- Jamieson in a Shetland jumper
- Born: 30 June 1864 Sandness, Shetland, Scotland
- Died: 23 March 1942 (aged 77) Nelson, New Zealand
- Occupation: Writer
- Writing career
- Pen name: John Cranston
- Literary movement: suffragism, folklore

= Christina Jamieson =

British writer, playwright and suffragist (1864–1942)

Christina Jamieson (1864–1942) was a Scottish writer, playwright and suffragist known for her association with Shetland.

==Early life==
Jamieson was born to Robert and Barbara Laing on 30 June 1864 at Cruisdale, Sandness on Mainland, Shetland. Her father was a schoolmaster in Sandness and she attended his school. She had six siblings. She and her mother Barbara moved to the capital of Shetland, Lerwick, after her father died in 1899. Three of her brothers became doctors.

== Activism ==

=== Suffrage ===
Jamieson is known for founding the non-militant Shetland Women's Suffrage Society in her home during October 1909, which became associated with the National Union of Women's Suffrage Societies (NUWSS), and for leading the society. Despite living hundreds of miles away from London, she created a banner with Orkney artist Stanley Cursiter which she carried in national processions. These included the Women's Coronation Procession on 21 June 1911, with a Miss Courtenay (who was the niece of the Orcadian Women's Suffrage Society chair Mary Anne Baikie). Jamieson also engaged in letter-writing regularly on suffrage to the local press, pamphleting campaigns and argued that as fishermen were absentee voters that their wives should have the right to vote in their stead.

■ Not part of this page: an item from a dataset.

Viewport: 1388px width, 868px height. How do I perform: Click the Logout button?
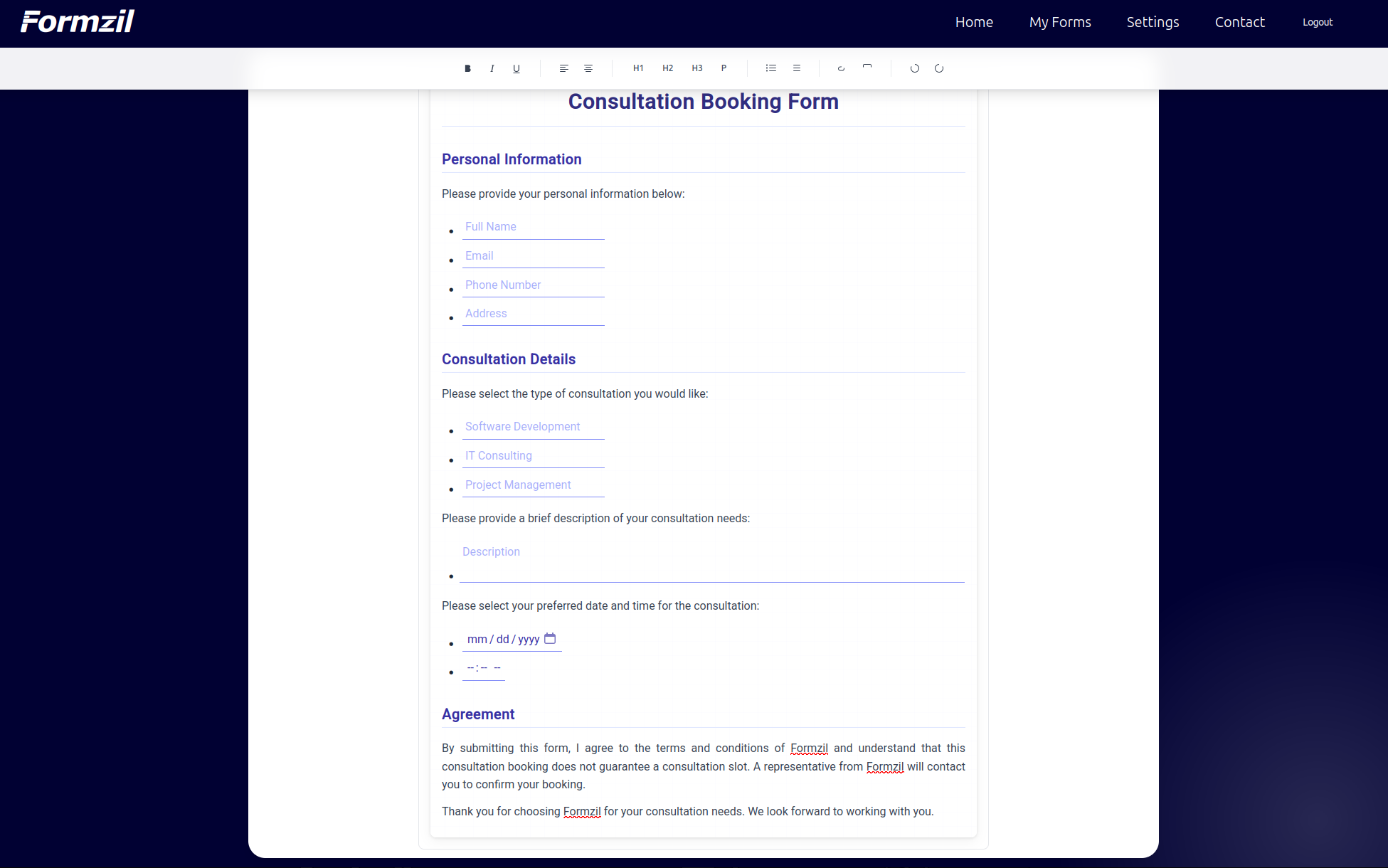(1318, 22)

Jamieson held left-wing views which she shared with her nephew, Bertie Jamieson, and published a short book on the women's suffrage movement called Sketch of votes for women movement.

=== Shetland history ===
Alongside her suffragist campaigning, Jamieson wrote both fictional and factual items about Shetland and women's roles in society, sometimes under the pseudonym John Cranston. In 1910 she wrote for The Shetland Times about the economic and emotional issues facing local women. She wrote about how Shetland women "adored" their menfolk and that worrying about men being lost at sea was "a subcurrent of the whole course of their lives, to which it imparts an intense and religious pathos."

During the First World War, Jamieson served on Shetland's school board and led it temporarily as chair. She was the first woman in Shetland to serve on a public committee. In 1919, she also volunteered, alongside "Mrs Menzies and Misses Mitchell" to tend to the graves of Norwegian naval men who had been killed during a German raid on their convoy and who had been buried in Shetland, which was reported on in the Shetland News.

In 1930, Jamieson founded the Shetland Folklore Society to help revive local Shetland culture. The society met to practise traditional dances. Men would meet at her home, Twageos House, to perform sword dances to local music. She wrote a play in Shetland dialect Da Dooble Sporin (1935). She also spent time working to transcribe church records.

== Later life and death ==
In 1935 Jamieson was suffering with asthma and she left the islands to emigrate to New Zealand to live with her brother Dr James Jamieson in the hope of gaining some respite. She died in Nelson, New Zealand, in 1942.